Klik. Panggilan terputus.
Jayson tertawa kecil dalam hati. Dengan santai dia mengingatkan Ethan supaya membawa hadiah untuk Caroline. Kedengarannya dia sangat peduli dengan Ethan, padahal dalam hatinya ia tengah menyusun satu jebakan untuk Ethan.
Tanpa setahu Ethan, Jayson telah menyiapkan sebuah hadiah bagus yang akan ia berikan untuk Caroline. Dia sangat percaya bahwa hadiah yang telah ia beli pasti lebih bagus dari apa yang akan Ethan beli.
Dengan demikian, Caroline akan semakin menyayangi Jayson karena telah memberikan hadiah yang lebih bagus dari yang Ethan berikan.
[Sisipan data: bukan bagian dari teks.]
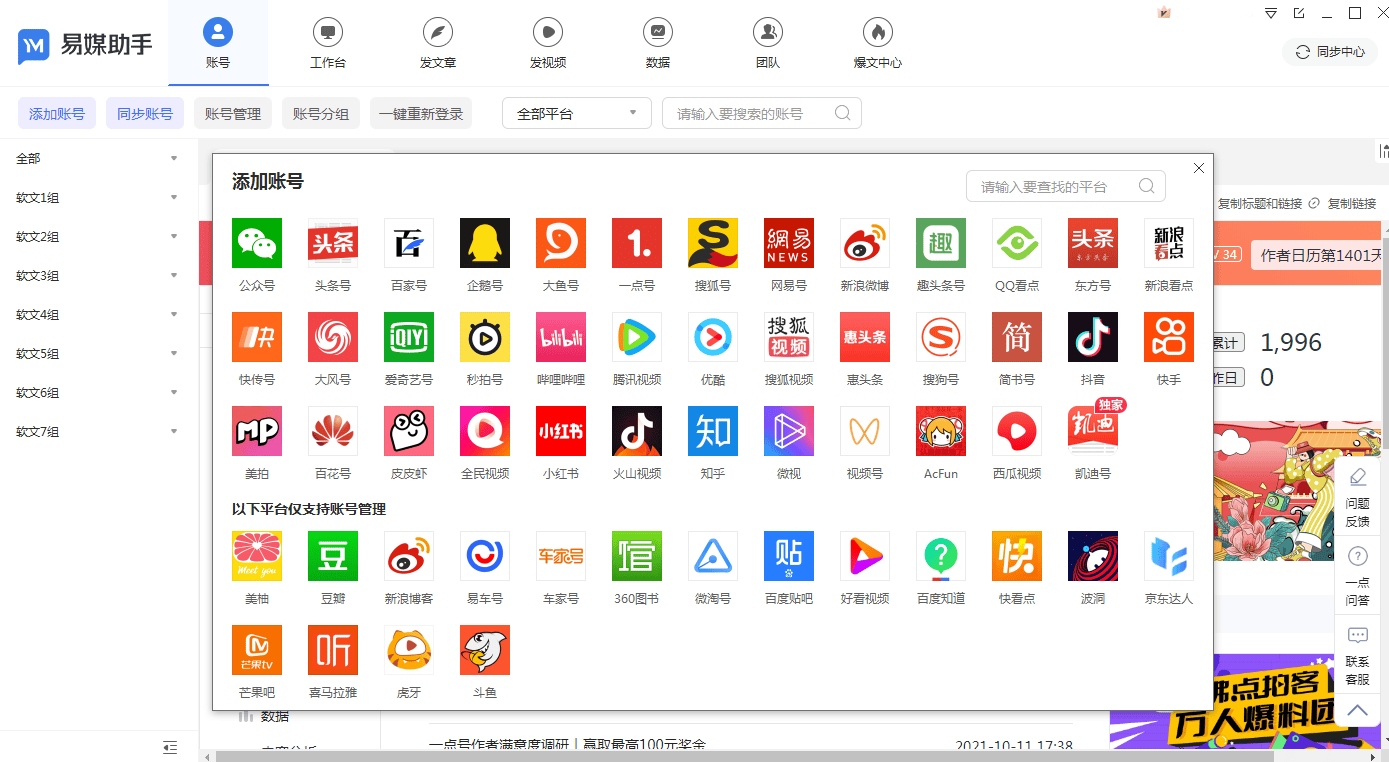Click the 一键重新登录 button
This screenshot has height=762, width=1389.
click(x=420, y=113)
"Eh, Maudy. Saya tidak jadi pulang ke rumah. Kita langsung ke Rumah Sakit saja ya," pinta Ethan pada Maudy. "Maaf ngerepotin."
"Baik, Tuan."
Maudy memutar arah menuju rumah sakit.
"Siapa yang sedang dirawat?"
"Mertua saya. Kemarin kena serangan jantung."
"Jadi Tuan Ethan sudah menikah?"
"Sudah."
"Tapi tidak kelihatan lho kalau sudah menikah. Lebih dominan terlihat single."
"Emang cara bedainnya gimana?"
"Gimana ya jelasinnya. Pokoknya beda aja."
"Hhhh..." Ethan menarik napas panjang dan menyandarkan tubuhnya ke sandaran kursi, kedua tangan ia letakkan di belakang kepala, kaki ia julurkan panjang-panjang.
"Tuan ada masalah apa?"
"Hah? Maksudnya? Nggak, tidak ada masalah apa-apa kok."
"Santai saja, Tuan. Kalau Tuan Ethan ada masalah, saya siap kok kapan pun Tuan Ethan butuh seorang pendengar."
"He he. Terima kasih," Ethan menurunkan sandaran kursi supaya bisa lebih rileks. Sekarang ia duduk dengan posisi hampir berbaring. Ia pejamkan matanya sejenak.
Dirasakannya kembali bahwa Maudy meletakkan tangan di pahanya.
Ethan diam saja dan pura-pura tidur. Karena perjalanan menuju rumah sakit masih lumayan jauh.
Karena tak ada respon dari Ethan, perlahan Maudy mengangkat tangannya. Sementara Ethan terus berpura-pura tidur sepanjang sisa perjalanan.
Akhirnya sampai di rumah sakit.
"Terima kasih ya, Maudy. Sudah mau jauh-jauh ngantarin saya ke mari."
"Ah, tidak apa-apa. Saya justru merasa beruntung jadi punya waktu bersama lebih lama dengan Tuan Ethan." Maudy mengedipkan sebelah matanya menggoda. "Oh, iya. Ini teripangnya, Tuan. Hampir saja lupa."
"Oh iya. Saya langsung masuk tidak apa-apa ya?"
"Oke. Saya juga mau langsung pulang," Maudy pun menginjak gas mobilnya meninggalkan Ethan di depan rumah sakit.
Ethan melangkah seorang diri ke dalam rumah sakit, dengan teripang di tangannya. Teripang hadiah dari Pak Ario yang sebenarnya dia pesan khusus untuk Ethan. Teripang import dari jepang seharga lima puluh juta dengan banyak duri-duri yang memenuhi kulitnya.